Di tutt’altro parere Massimo Temussi, ex consulente della ministra del Lavoro Marina Calderone da pochi mesi presidente e amministratore delegato dell’Agenzia Nazionale Politiche Attive Lavoro (Anpal): «Il tema del lavoro povero è serissimo, ma non si risolve per decreto con il salario minimo o con l’assistenzialismo come si è fatto con il reddito di cittadinanza. Al di là del fatto che il livello delle retribuzioni in Italia è sopra la soglia decisa dall’Ue, io sono contrario. Prendiamo il caso dell’Inghilterra: il salario minimo è riuscito nell’obiettivo di togliere un po’ di persone dalla povertà, ma non ha dato buoni risultati sul fronte dell’occupazione»», spiega in una intervista a La Stampa. 

Secondo Temussi serve «una contrattazione vera, complessiva.
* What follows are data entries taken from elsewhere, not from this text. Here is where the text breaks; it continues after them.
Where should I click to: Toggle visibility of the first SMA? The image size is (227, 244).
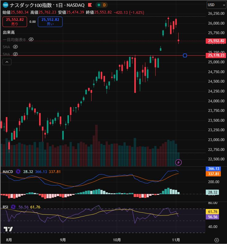tap(15, 47)
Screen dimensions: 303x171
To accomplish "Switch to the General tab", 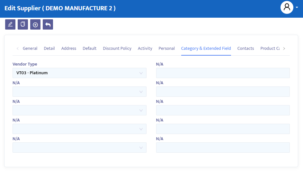I will click(x=30, y=49).
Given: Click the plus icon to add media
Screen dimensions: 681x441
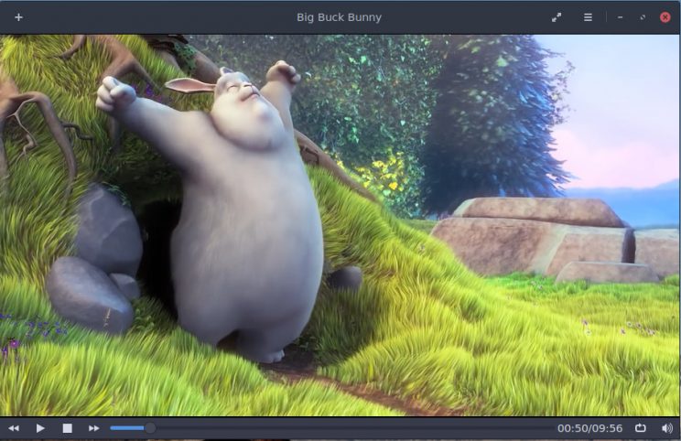Looking at the screenshot, I should (18, 17).

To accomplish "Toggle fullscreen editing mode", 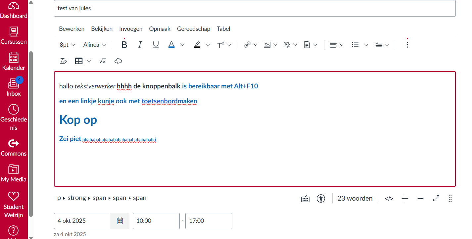I will pos(436,198).
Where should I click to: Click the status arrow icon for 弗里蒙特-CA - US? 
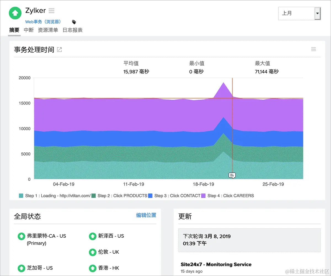(x=22, y=236)
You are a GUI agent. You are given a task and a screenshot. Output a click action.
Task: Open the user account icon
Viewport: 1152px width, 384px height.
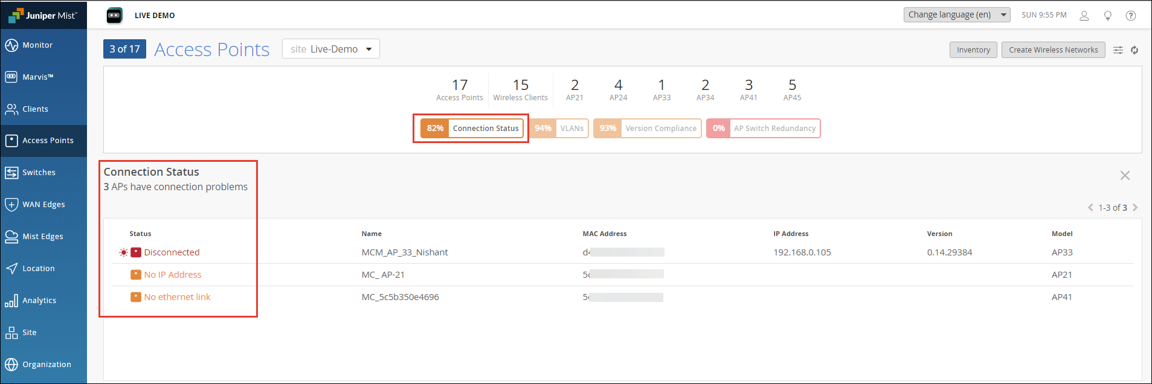coord(1084,16)

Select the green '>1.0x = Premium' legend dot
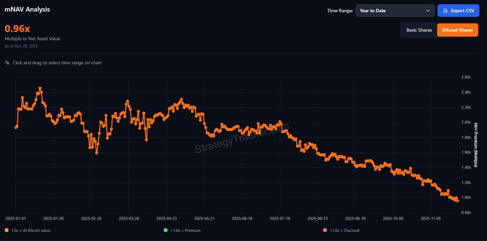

Magari con decreti ad hoc per i settori più a rischio di dumping salariale», ma il problema è un altro: il nuovo approccio al lavoro dei giovani, soprattutto dopo la pandemia: «Preferiscono contratti flessibili, ma con più spazi liberi e con ritmi ben diversi da quelli richiesti da un ristorante o un bar. È un cambio di mentalità, come dimostra anche la fuga dal posto fisso nella pubblica amministrazione al Sud. Poi in alcuni casi il tema della retribuzione incide. La prima cosa che viene chiesta dai ragazzi nella maggior parte dei colloqui? La quantità di giorni di ferie e smart working».